■ **TO DO**: Pictures are to be left out; every line from the one that holds "Instruction: Cancel editing the hint fields" to the end of the data is to be retyped exactly.

■ **Screenshot grounding data**:
-*-

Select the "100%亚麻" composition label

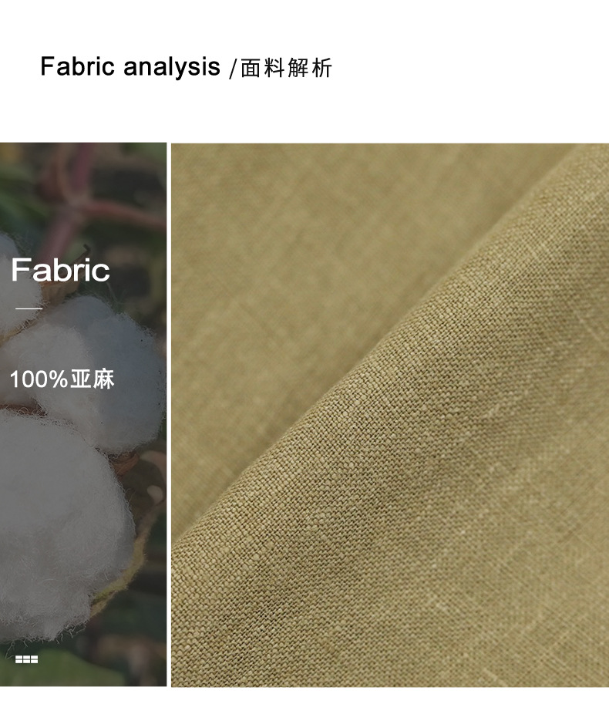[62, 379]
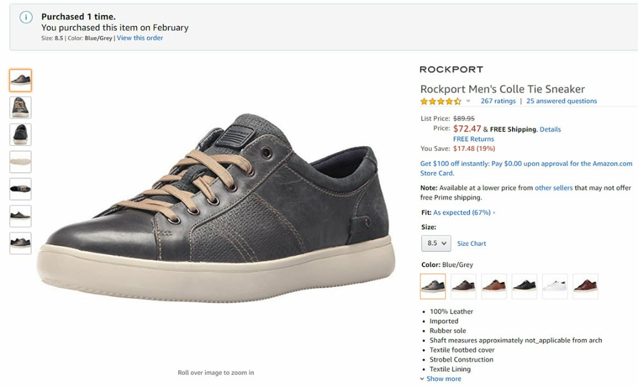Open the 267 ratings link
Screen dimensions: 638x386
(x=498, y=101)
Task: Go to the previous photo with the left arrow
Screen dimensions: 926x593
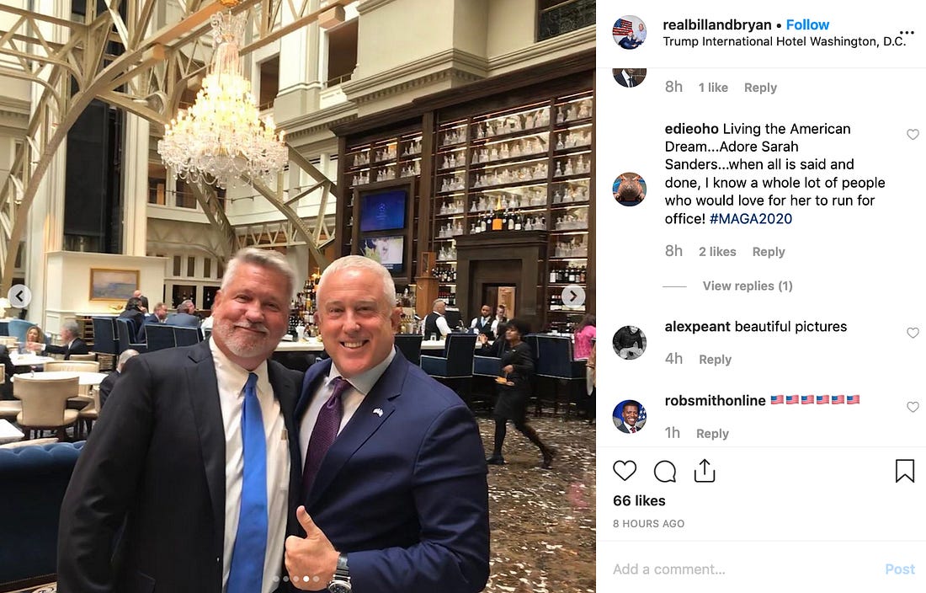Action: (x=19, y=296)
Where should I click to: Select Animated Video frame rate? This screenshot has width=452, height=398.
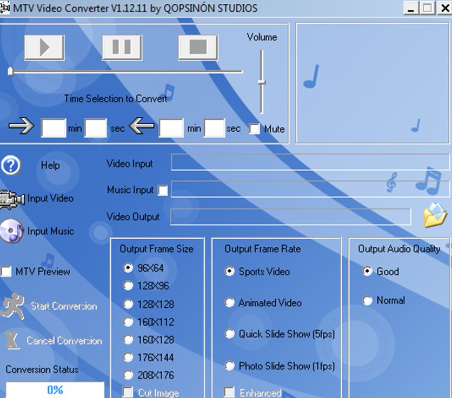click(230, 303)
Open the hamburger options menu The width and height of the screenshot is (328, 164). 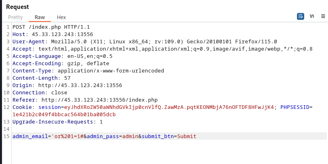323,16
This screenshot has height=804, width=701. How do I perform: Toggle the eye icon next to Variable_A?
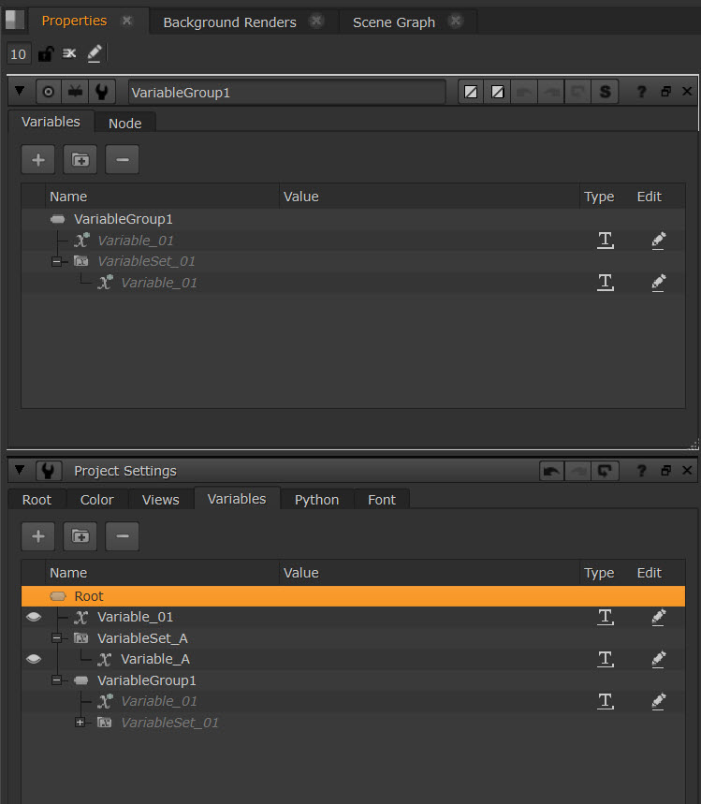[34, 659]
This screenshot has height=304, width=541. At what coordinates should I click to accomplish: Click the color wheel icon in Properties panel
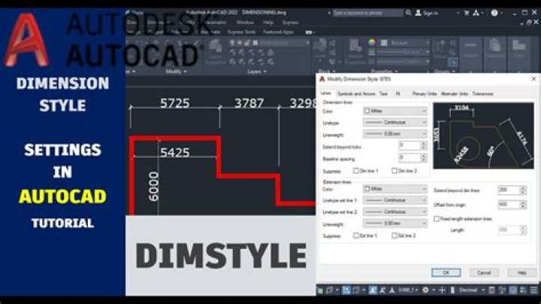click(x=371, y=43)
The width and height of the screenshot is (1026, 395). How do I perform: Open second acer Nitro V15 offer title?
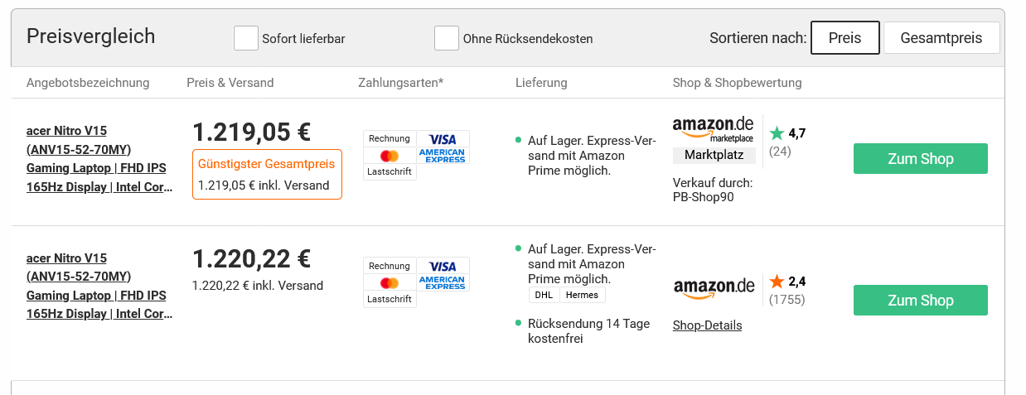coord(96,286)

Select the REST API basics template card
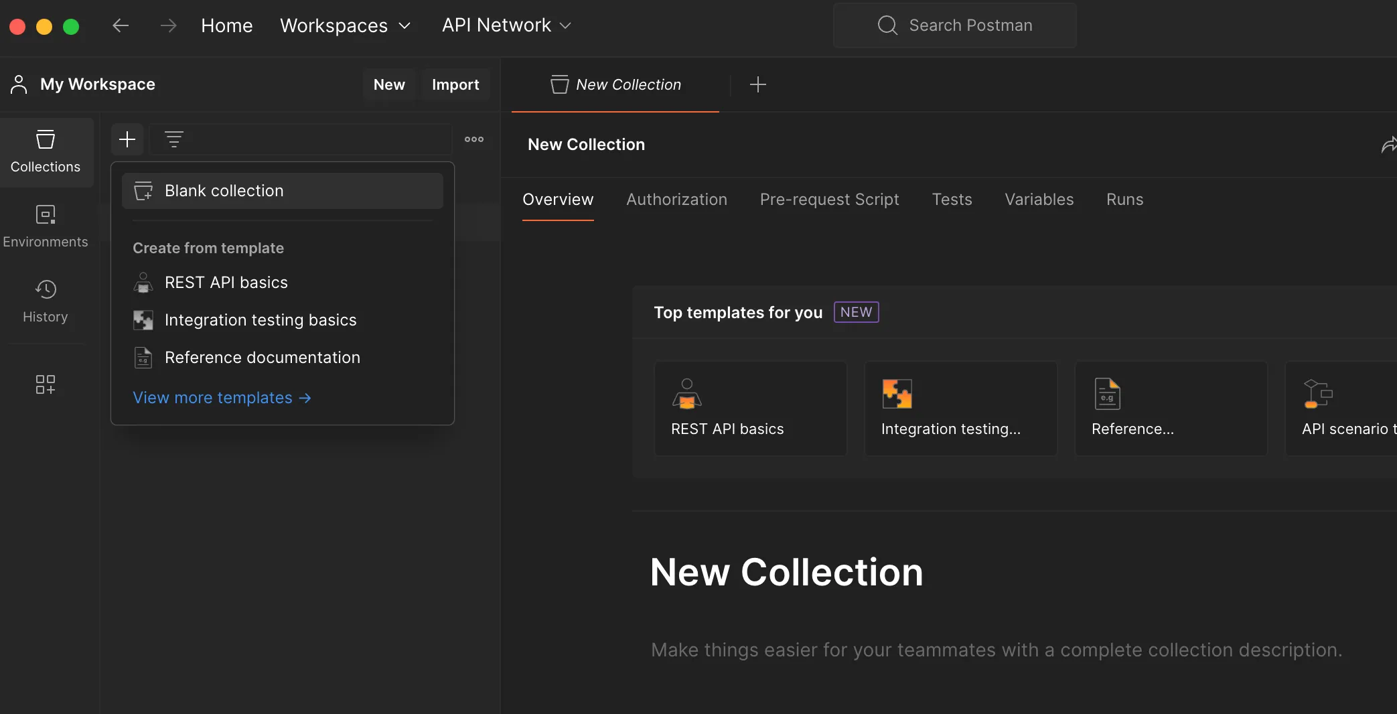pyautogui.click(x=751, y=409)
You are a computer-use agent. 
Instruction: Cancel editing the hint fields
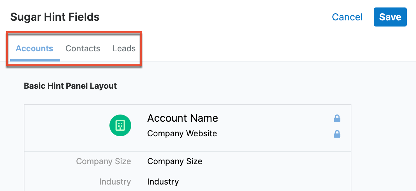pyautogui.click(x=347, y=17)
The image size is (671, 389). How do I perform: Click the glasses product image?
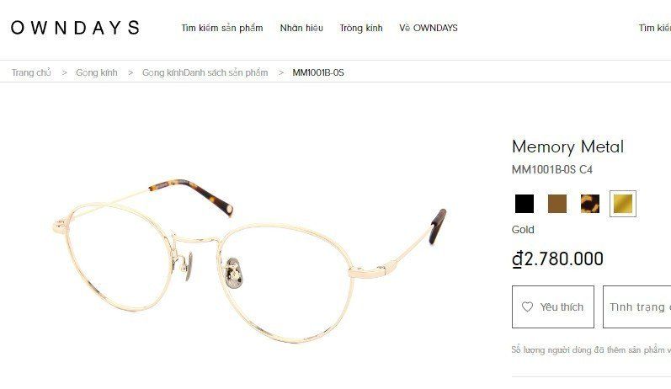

-*-

■ **PROBLEM SOLUTION**:
Instruction: Cancel editing the hint fields
pyautogui.click(x=347, y=17)
The image size is (671, 389). How do I perform: Click the glasses product image?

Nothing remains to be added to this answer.